It's in the energy_model.h

> 
>> +        dev_err(dev, "EM: too big 'cost' value: %lu\n",    max_cost);
>> +        goto free_ps_table;
>>       }
>>       pd->table = table;
>> @@ -199,9 +209,9 @@ static int em_create_pd(struct device *dev, int 
>> nr_states,
>>               struct em_data_callback *cb, cpumask_t *cpus,
>>               unsigned long flags)
>>   {
>> +    int cpu, ret, num_devs = 1;
>>       struct em_perf_domain *pd;
>>       struct device *cpu_dev;
>> -    int cpu, ret;
>>       if (_is_cpu_device(dev)) {
>>           pd = kzalloc(sizeof(*pd) + cpumask_size(), GFP_KERNEL);
>> @@ -209,13 +219,14 @@ static int em_create_pd(struct device *dev, int 
>> nr_states,
>>               return -ENOMEM;
>>           cpumask_copy(em_span_cpus(pd), cpus);
>> +        num_devs = cpumask_weight(cpus);
> 
> Why is this change needed ? What is the connection with the uW unit 
> change ?

We support 32bit arch still with the 'unsigned long power' variable,
but we would store e.g. 1.2 Watts there as:
power = 1200000 // 0x124f80
not
power = 1200 // 0x4b0

This would use > 20bits as you can see. We then calculate:
cost_i = power_i * fmax / freq_i
which is used by EAS.

The value from the 'cost' is used for calculating energy in EAS:

unsigned long energy = (cost * sum_utilization) / cpu_arch_capacity
OR on 32bit machines:
unsigned long energy = (cost / cpu_arch_capacity) * sum_utilization

We cannot overflow in any use case.
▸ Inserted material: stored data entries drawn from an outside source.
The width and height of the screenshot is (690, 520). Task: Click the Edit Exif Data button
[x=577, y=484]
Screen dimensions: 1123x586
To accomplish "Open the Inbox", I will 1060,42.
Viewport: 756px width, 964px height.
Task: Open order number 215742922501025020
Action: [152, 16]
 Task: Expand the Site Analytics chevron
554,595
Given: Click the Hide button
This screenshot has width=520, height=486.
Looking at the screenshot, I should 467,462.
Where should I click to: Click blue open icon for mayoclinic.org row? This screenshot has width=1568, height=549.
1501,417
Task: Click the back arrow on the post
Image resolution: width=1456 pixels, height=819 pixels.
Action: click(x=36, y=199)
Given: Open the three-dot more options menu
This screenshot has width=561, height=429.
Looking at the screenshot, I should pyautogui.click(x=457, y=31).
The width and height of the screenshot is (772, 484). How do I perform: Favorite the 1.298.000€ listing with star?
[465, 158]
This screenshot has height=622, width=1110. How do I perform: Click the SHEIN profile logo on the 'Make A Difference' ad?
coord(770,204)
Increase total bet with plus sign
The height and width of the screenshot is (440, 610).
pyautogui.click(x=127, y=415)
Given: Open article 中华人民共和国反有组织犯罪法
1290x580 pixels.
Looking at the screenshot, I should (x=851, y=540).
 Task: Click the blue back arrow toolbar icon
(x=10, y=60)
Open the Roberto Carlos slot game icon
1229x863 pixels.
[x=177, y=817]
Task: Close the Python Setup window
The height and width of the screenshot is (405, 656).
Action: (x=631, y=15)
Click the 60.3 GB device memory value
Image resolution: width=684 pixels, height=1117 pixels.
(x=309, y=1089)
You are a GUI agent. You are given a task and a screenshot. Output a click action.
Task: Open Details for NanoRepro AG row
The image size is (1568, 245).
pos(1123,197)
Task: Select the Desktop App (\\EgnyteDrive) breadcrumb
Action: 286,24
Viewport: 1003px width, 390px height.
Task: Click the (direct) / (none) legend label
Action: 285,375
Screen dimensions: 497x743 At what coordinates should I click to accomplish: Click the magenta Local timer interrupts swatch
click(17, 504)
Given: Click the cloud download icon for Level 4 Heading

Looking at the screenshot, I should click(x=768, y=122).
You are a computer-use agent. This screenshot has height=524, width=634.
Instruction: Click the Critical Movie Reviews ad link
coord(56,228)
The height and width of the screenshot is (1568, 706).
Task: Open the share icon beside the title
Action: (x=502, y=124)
The 'num_devs' is part of this
mechanism. as you can see in this example for 32bit:
max_possible_cost_for_fmax = 64000000 //64Watts
energy = (64000000 / cpu_arch_capacity) * (num_cpus * 
max_cpu_utilization) =>
// assume: cpu_arch_capacity == max_cpu_utilization is true
unsigned long energy = 64000000 * num_cpus
Then question:
Q: how many cpus you can have to not overflow?
A: depends on your max_power and then 'cost'
In the above example:
num_cpus must be < 68

I can simplify this to just put a new define for 32bit
machines like num_cpus=16 for safety:

#ifdef CONFIG_64BIT
#define EM_MAX_NUM_CPUS UINT_MAX
#else
#define EM_MAX_NUM_CPUS 16 /*we don't expect more than that */

Then there is no need to modify that calculation function
em_create_perf_table()

The more I look at this the more I'm convinced to do that...

In the old code, the power value had limit to 16bits, the num_cpus
also had limit IIRC to 16bit, thus multiplication wasn't a problem.